Am 4. September 2026 führte die Nationalbank der Ukraine eine Banknote mit dem bisher höchsten Nennwert – 2.000 Hrywnja – in den Bargeldverkehr ein. Auf der Banknote ist das Porträt von Wassili Stus – ukrainischer Dichter, Dissident und Held der Ukraine – abgebildet. Die Banken konnten bereits am Einführungstag neue Banknoten vom Regulierungsorgan erhalten und sie Kunden über die Kassen ausgeben; das vollständige Erscheinen der Banknote in Geldautomaten und Terminals wird nach der Umstellung der Technik möglich, für die die NBU zwei Monate ab der Präsentation am 10. Juli vorgesehen hat.
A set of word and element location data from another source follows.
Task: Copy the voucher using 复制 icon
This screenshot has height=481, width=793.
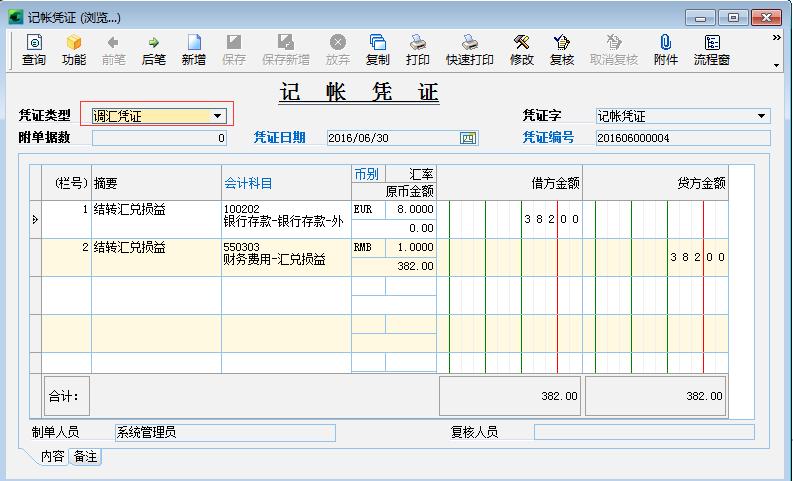Action: 378,50
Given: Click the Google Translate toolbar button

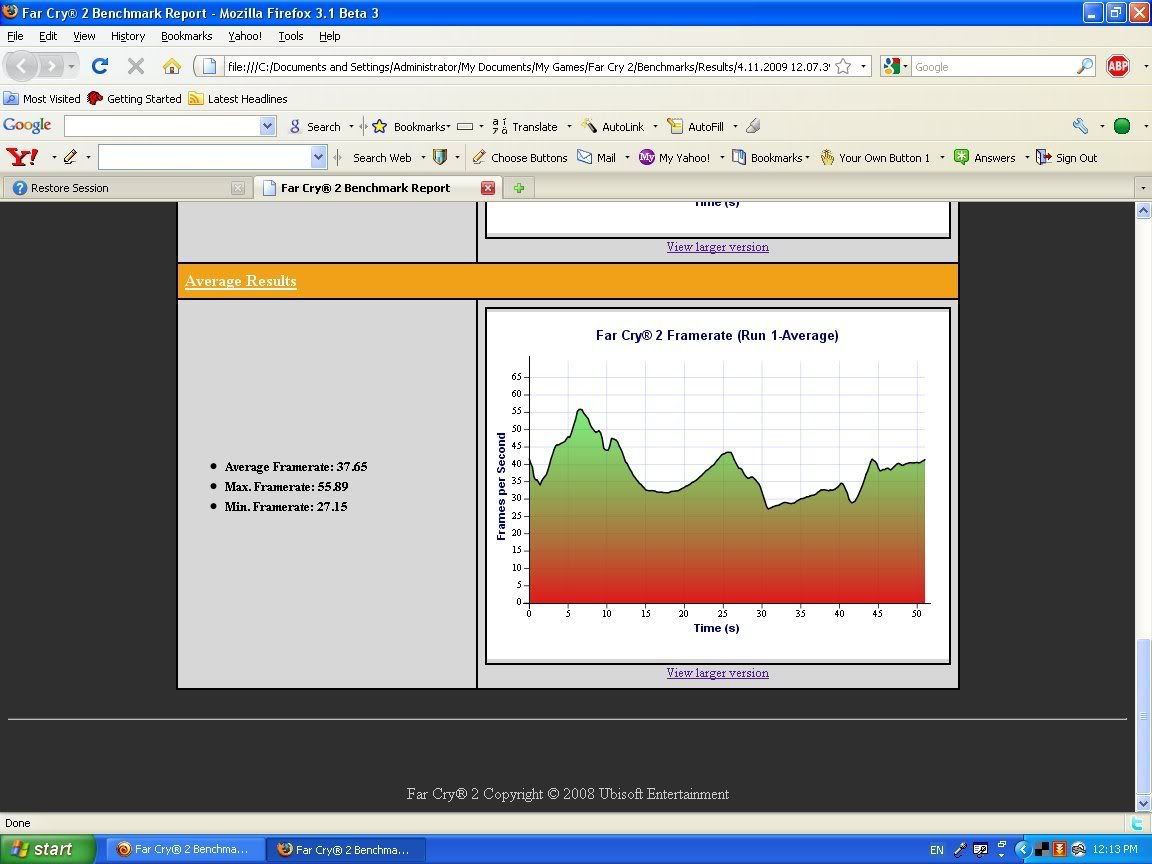Looking at the screenshot, I should (525, 126).
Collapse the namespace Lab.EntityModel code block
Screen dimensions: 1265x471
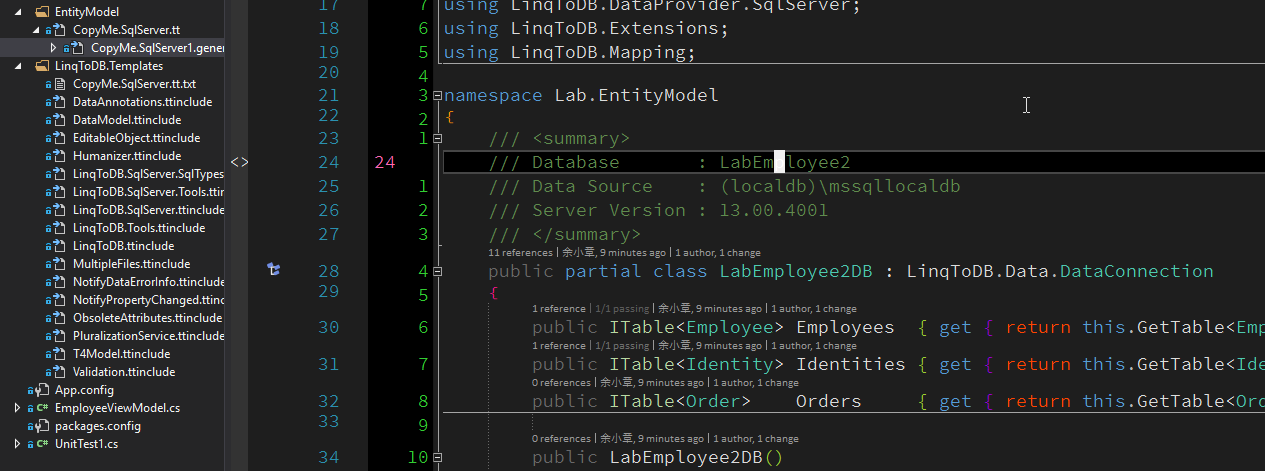pos(437,96)
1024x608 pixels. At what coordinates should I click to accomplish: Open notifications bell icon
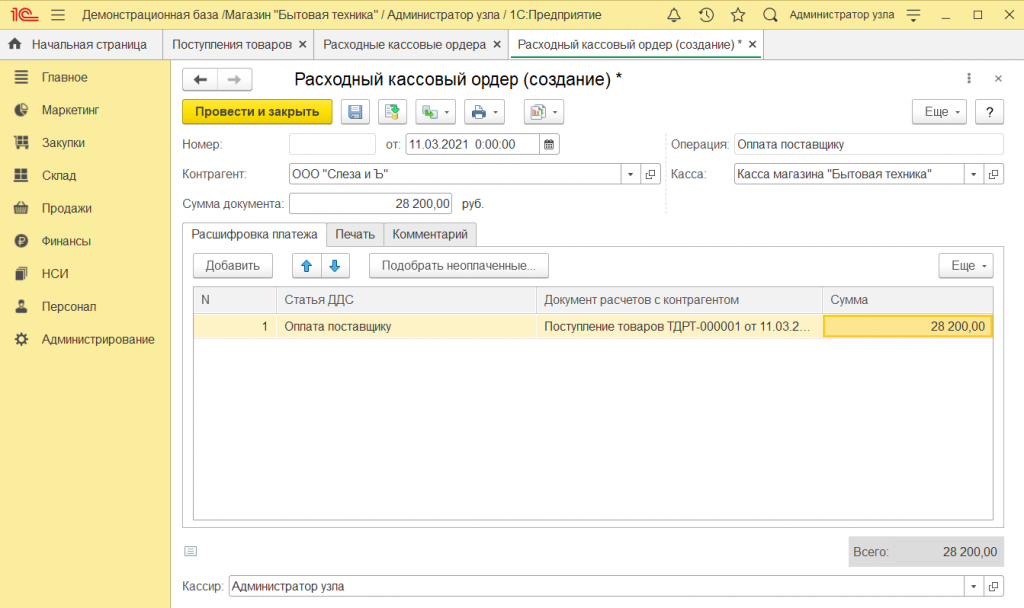[x=673, y=15]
Kein direkter Zusammenhang zwischen neuem Nennwert und Kurs
Der Finanzanalyst Andrej Schewtschyschin betonte in einem Kommentar gegenüber RBC-Ukraine, dass die Ausgabe einer Banknote mit dem Nennwert von 2.000 Hrywnja kein Signal für eine bevorstehende Abschwächung der ukrainischen Währung ist. Nach seinen Worten besteht kein direkter Zusammenhang zwischen dem Erscheinen eines neuen Nennwerts und möglichen Änderungen des offiziellen oder Bargeldkurses der Hrywnja, daher sollte die bloße Einführung der Banknote in den Umlauf vom Markt nicht als „Warnbanknote“ gewertet werden.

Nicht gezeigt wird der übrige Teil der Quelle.